> [What is expected]:
All lines with the word "Click" in the material below are required.

> [Data listing]:
########

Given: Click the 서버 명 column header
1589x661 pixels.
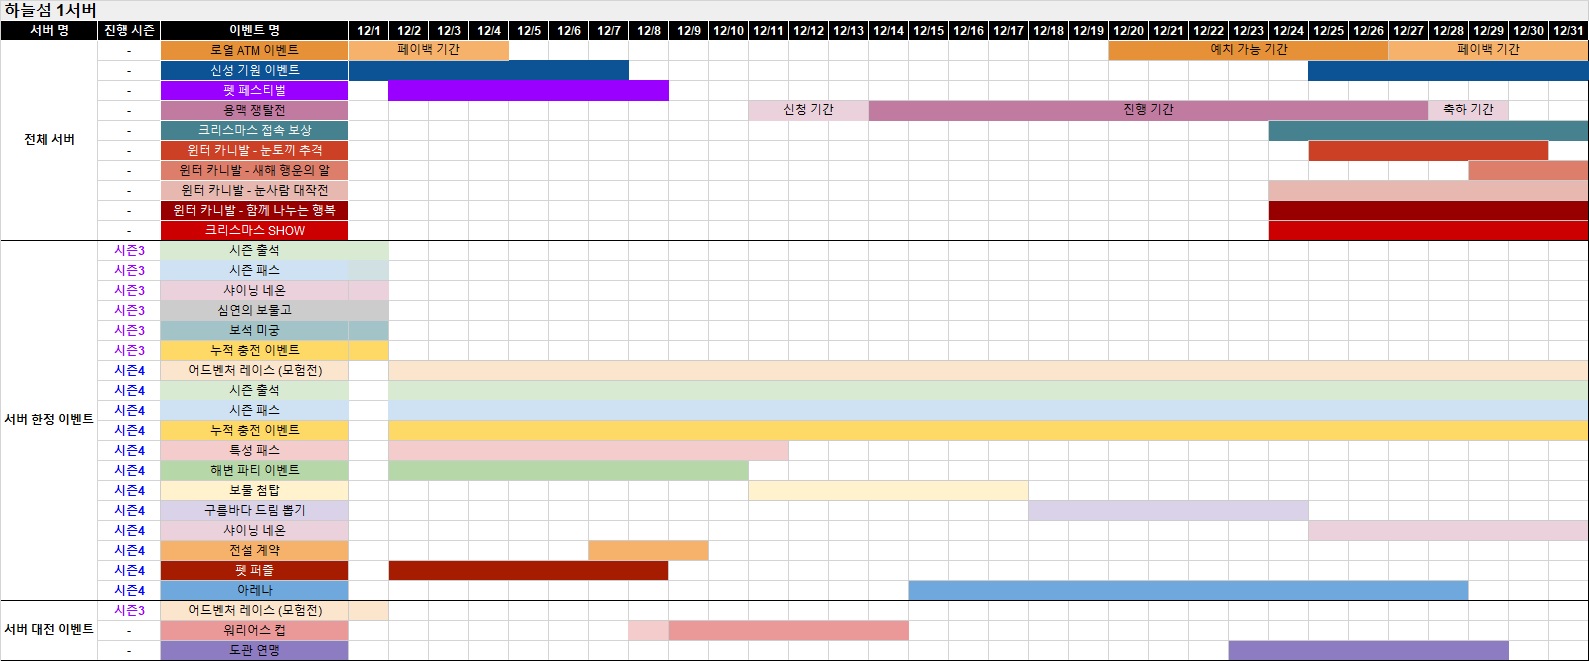Looking at the screenshot, I should (49, 31).
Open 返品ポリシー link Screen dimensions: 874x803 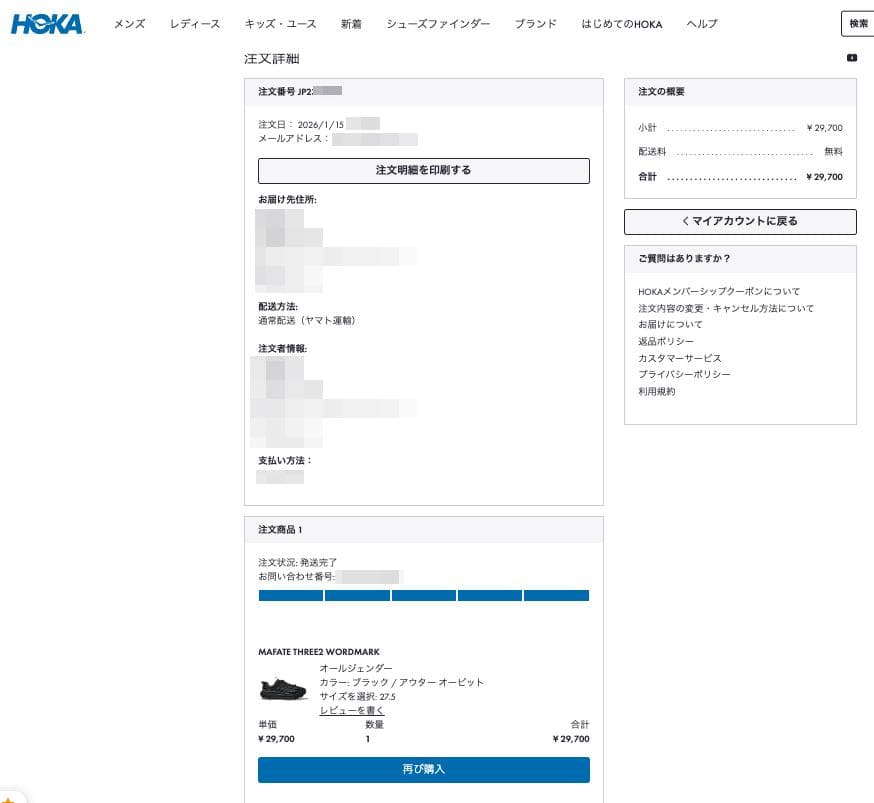[x=666, y=342]
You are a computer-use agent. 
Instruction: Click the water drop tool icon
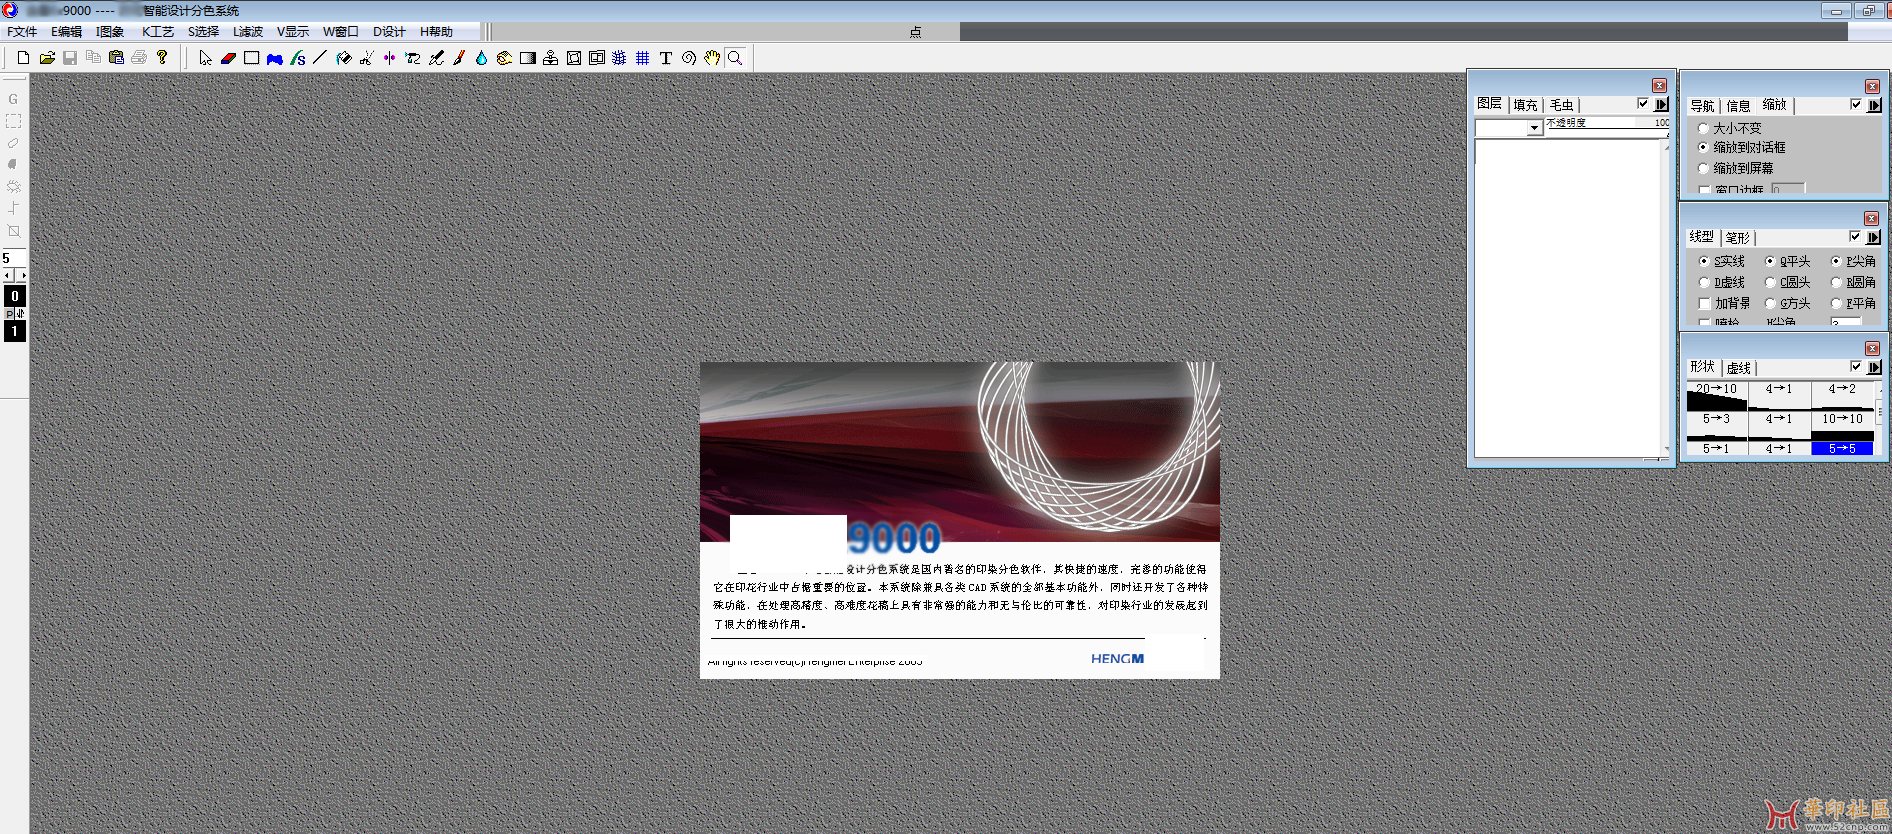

########

> [Answer]:
Given: Click the 서버 명 column header
Instruction: Click the water drop tool icon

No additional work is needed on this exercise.